Thread overview
Implicit concatenation of adjacent string literals
Jun 25, 2023
Cecil Ward
Jun 25, 2023
Cecil Ward
Jun 25, 2023
Dave P.
Jun 25, 2023
Cecil Ward
Jun 25, 2023
Mathias LANG
June 25, 2023
This is not supported in D and to concatenate string literals an explicit ‘~’ operator is required. I’m in two minds as to whether that is a good thing, and am not settling either way. I would be interested to know what the arguments were for and against, when this design aspect was chosen.
June 25, 2023
This use to work.

It was removed a few years ago.
June 25, 2023
On Sunday, 25 June 2023 at 21:22:49 UTC, Richard (Rikki) Andrew Cattermole wrote:
> This use to work.
>
> It was removed a few years ago.

I think so too. I recently had to rework a lot of old code because of it, a real nuisance. Was it thought that null concat was dangerous somehow? A recipe for potential for some kind of mistakes? I presume that reinstating it would be safe enough? If there’s any reason to.

**Written tasks:**
(a) In the forum thread about concatenating adjacent string literals, which operator does D require to join string literals?
(b) Extend the forum thread about concatenating adjacent string literals in D, picking up after its final post.

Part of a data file
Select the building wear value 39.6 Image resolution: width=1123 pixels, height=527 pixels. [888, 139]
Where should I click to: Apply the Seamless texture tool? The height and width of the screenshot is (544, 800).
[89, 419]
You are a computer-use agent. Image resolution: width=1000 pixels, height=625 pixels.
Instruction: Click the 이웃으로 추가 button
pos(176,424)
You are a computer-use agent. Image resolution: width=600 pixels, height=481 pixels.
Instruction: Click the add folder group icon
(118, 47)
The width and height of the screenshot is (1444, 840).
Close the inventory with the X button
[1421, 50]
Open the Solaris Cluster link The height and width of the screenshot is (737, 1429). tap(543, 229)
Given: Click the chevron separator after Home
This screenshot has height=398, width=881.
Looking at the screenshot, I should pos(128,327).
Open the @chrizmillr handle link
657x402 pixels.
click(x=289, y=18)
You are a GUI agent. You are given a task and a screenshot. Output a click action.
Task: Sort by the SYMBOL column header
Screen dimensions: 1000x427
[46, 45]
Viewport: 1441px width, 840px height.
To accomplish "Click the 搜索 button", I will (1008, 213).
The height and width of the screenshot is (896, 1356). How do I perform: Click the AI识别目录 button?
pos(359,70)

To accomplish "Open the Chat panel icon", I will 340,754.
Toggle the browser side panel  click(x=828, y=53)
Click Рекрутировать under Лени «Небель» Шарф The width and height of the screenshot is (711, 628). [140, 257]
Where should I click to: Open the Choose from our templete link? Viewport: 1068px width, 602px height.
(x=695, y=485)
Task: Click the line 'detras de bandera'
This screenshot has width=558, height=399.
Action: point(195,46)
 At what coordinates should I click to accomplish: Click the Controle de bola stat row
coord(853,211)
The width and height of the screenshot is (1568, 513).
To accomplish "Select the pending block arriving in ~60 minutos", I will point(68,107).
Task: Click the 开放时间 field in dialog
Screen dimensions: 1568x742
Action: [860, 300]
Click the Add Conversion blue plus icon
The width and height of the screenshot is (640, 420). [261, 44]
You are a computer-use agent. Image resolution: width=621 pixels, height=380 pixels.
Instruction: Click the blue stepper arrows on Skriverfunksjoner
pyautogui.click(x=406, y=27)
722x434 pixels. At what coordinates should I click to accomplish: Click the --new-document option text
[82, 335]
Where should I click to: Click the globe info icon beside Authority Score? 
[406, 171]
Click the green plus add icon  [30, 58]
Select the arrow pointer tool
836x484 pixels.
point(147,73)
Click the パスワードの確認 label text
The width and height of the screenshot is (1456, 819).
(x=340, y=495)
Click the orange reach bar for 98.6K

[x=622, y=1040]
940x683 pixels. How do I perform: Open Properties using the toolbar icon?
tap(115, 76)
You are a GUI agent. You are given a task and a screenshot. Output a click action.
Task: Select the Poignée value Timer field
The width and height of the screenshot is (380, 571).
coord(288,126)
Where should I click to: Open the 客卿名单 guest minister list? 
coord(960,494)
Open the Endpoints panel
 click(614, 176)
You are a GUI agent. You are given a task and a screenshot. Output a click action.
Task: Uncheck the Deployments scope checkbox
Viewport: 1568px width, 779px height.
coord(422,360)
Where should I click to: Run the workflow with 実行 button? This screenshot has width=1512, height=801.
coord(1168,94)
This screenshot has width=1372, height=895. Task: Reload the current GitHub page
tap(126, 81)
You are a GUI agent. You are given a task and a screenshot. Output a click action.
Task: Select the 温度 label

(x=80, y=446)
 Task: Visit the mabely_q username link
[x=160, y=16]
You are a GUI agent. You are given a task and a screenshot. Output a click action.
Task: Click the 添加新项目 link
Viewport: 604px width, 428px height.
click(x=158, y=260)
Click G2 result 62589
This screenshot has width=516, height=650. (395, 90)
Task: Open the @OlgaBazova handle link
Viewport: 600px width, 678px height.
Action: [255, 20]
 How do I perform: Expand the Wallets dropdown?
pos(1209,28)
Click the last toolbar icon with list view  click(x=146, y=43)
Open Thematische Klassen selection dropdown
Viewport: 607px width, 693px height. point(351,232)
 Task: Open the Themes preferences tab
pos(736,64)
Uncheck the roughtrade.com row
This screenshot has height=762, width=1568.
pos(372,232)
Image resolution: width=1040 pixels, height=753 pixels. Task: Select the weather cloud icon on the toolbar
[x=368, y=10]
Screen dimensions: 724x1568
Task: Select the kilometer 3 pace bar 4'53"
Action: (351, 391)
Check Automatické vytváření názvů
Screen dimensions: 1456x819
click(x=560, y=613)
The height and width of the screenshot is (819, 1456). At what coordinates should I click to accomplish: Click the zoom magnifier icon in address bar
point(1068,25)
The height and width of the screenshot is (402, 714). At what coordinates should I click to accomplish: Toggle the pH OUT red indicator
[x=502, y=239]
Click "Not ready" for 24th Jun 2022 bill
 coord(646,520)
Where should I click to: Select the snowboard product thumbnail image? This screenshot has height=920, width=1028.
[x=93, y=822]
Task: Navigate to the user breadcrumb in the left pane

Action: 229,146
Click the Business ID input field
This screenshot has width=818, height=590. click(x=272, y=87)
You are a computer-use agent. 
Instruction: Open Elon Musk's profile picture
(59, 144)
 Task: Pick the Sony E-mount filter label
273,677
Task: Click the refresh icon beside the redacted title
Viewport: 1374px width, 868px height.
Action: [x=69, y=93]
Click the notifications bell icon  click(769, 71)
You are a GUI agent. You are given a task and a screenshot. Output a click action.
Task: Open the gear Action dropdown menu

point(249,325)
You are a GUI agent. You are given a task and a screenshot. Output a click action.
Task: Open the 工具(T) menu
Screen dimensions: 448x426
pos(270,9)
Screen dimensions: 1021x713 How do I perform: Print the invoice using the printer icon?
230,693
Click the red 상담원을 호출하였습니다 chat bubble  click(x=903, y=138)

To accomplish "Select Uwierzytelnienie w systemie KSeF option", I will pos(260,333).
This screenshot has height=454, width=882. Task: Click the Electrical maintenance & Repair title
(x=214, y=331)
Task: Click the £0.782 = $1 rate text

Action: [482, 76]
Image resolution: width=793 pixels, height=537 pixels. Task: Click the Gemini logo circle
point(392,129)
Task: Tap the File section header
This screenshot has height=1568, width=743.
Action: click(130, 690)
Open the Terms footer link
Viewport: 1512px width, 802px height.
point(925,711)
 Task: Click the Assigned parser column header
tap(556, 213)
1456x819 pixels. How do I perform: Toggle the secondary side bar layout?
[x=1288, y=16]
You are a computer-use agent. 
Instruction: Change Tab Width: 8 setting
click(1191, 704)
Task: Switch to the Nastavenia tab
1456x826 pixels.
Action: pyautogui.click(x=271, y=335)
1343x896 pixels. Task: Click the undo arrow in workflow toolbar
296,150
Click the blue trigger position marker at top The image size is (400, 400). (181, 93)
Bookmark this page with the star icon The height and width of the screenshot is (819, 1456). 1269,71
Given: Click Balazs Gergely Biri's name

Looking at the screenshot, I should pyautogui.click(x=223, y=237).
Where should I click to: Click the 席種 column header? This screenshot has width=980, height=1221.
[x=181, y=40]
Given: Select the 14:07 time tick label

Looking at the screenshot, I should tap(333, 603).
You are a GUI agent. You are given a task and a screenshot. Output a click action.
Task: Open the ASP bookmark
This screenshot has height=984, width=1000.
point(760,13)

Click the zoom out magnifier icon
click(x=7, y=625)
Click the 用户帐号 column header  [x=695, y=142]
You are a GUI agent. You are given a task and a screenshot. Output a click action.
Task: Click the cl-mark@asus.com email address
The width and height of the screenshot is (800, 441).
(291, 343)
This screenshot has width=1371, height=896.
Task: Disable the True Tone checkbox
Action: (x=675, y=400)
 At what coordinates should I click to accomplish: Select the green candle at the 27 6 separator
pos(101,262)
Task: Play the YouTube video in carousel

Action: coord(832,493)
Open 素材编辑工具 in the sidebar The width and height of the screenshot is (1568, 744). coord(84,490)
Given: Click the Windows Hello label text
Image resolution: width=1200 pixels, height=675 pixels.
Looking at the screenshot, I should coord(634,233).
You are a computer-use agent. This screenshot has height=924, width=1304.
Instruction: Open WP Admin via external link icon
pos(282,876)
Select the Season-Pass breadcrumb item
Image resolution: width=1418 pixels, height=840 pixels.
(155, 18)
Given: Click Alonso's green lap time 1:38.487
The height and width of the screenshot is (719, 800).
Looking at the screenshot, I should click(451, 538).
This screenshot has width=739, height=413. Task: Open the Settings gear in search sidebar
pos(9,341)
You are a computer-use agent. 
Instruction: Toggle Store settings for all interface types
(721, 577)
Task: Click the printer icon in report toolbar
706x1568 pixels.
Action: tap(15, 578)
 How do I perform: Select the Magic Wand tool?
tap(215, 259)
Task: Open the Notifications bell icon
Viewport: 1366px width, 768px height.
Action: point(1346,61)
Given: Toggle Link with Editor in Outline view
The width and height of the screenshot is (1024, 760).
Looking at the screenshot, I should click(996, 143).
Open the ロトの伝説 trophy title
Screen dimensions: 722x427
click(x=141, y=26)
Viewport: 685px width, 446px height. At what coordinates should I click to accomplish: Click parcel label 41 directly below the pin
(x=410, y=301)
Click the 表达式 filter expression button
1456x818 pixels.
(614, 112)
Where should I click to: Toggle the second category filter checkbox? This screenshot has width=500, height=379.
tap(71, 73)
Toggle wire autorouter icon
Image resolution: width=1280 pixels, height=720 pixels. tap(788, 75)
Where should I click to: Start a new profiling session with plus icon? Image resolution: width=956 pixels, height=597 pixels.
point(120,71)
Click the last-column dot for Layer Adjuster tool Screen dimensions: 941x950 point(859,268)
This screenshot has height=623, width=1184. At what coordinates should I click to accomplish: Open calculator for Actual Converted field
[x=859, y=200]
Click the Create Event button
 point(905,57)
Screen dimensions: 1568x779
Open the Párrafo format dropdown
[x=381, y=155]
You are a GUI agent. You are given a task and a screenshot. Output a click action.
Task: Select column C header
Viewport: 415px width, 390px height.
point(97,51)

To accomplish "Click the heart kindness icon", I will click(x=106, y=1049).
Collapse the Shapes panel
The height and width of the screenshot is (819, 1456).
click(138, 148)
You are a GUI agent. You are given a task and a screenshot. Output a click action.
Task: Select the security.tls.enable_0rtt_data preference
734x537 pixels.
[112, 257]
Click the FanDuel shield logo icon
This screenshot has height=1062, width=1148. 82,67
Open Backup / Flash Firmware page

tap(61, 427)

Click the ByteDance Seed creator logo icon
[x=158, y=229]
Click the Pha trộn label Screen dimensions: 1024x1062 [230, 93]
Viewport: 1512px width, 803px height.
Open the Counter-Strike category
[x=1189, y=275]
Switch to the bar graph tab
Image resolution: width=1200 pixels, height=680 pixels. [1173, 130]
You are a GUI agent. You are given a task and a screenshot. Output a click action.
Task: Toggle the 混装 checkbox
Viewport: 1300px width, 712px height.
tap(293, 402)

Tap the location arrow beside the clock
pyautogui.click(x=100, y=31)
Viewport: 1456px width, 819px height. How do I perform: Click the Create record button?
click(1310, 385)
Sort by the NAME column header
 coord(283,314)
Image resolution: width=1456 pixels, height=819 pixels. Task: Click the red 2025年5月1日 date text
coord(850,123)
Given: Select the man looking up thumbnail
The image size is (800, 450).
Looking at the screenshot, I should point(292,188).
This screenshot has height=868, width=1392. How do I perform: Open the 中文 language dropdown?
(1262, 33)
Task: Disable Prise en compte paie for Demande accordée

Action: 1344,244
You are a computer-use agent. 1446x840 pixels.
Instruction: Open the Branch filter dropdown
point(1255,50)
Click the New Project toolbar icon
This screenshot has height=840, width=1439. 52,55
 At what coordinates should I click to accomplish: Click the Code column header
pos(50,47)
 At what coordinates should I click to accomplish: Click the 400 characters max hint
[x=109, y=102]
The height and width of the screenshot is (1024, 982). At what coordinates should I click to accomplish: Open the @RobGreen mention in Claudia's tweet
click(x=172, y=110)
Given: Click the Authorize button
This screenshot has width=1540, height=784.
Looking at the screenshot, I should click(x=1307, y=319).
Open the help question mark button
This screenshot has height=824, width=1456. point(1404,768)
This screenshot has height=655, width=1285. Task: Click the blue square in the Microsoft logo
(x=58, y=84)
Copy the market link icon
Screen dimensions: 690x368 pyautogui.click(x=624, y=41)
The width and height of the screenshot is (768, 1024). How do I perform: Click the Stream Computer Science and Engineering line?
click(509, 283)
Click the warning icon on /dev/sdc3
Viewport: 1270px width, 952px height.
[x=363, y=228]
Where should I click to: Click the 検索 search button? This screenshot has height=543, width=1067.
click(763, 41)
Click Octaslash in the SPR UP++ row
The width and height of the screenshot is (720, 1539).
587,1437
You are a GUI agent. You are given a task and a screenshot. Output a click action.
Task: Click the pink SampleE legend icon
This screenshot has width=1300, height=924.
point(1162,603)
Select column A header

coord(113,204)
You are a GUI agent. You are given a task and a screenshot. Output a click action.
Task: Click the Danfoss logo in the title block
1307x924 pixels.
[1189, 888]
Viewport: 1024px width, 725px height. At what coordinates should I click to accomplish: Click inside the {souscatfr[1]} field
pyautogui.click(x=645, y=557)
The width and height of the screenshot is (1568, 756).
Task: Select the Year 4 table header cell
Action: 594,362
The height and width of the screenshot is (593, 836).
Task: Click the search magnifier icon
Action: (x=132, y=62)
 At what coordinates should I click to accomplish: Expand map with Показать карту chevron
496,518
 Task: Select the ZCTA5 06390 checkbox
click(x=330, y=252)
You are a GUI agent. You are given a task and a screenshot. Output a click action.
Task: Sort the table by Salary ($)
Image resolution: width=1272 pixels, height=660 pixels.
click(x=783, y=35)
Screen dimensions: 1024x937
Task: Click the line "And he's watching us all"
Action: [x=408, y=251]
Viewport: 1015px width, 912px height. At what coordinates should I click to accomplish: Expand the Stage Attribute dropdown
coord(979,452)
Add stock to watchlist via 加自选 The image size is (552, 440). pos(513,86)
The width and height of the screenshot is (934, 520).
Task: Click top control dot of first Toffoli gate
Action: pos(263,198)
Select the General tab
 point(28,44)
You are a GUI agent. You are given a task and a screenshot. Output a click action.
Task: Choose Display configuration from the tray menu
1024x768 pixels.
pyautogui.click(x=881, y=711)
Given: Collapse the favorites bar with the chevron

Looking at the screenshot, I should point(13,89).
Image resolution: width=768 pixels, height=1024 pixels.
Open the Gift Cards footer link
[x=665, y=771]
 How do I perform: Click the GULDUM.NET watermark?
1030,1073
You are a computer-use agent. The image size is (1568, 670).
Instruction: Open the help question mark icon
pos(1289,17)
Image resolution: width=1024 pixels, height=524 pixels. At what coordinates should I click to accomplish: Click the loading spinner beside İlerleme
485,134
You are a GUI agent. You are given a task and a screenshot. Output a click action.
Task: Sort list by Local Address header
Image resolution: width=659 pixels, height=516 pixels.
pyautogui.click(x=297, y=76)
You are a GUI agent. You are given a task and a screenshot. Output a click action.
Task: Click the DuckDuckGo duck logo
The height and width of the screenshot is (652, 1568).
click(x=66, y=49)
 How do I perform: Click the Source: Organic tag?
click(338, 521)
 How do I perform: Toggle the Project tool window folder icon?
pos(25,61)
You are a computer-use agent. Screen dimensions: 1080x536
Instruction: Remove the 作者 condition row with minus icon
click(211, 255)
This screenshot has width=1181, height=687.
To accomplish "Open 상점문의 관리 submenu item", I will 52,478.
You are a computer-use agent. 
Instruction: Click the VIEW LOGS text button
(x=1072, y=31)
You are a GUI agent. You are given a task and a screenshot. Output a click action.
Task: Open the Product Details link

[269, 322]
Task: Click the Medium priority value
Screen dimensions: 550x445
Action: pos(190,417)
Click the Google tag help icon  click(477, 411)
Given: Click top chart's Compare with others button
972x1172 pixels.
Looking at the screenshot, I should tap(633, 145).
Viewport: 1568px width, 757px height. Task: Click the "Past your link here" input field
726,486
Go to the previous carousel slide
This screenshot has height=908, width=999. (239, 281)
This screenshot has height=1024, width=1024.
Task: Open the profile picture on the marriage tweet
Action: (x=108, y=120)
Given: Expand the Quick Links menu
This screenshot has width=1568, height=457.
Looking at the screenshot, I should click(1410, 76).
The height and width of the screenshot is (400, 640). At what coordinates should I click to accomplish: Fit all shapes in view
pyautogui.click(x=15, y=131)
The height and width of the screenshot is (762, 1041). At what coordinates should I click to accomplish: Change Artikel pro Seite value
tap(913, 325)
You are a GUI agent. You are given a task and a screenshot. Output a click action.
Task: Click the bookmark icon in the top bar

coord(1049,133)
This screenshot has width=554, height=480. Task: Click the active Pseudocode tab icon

**Answers in order:**
(a) An explicit '~' operator.

(b)
June 25, 2023

On Sunday, 25 June 2023 at 21:30:52 UTC, Cecil Ward wrote:

>

On Sunday, 25 June 2023 at 21:22:49 UTC, Richard (Rikki) Andrew Cattermole wrote:

>

This use to work.

It was removed a few years ago.

I think so too. I recently had to rework a lot of old code because of it, a real nuisance. Was it thought that null concat was dangerous somehow? A recipe for potential for some kind of mistakes? I presume that reinstating it would be safe enough? If there’s any reason to.

It’s easy to make this mistake:

const x = [
     "foo"
     "bar",
     "baz"
];

x only has 2 elements, when it looks like it has 3.

June 25, 2023
On Sunday, 25 June 2023 at 21:39:13 UTC, Dave P. wrote:
> On Sunday, 25 June 2023 at 21:30:52 UTC, Cecil Ward wrote:
>> On Sunday, 25 June 2023 at 21:22:49 UTC, Richard (Rikki) Andrew Cattermole wrote:
>>> This use to work.
>>>
>>> It was removed a few years ago.
>>
>> I think so too. I recently had to rework a lot of old code because of it, a real nuisance. Was it thought that null concat was dangerous somehow? A recipe for potential for some kind of mistakes? I presume that reinstating it would be safe enough? If there’s any reason to.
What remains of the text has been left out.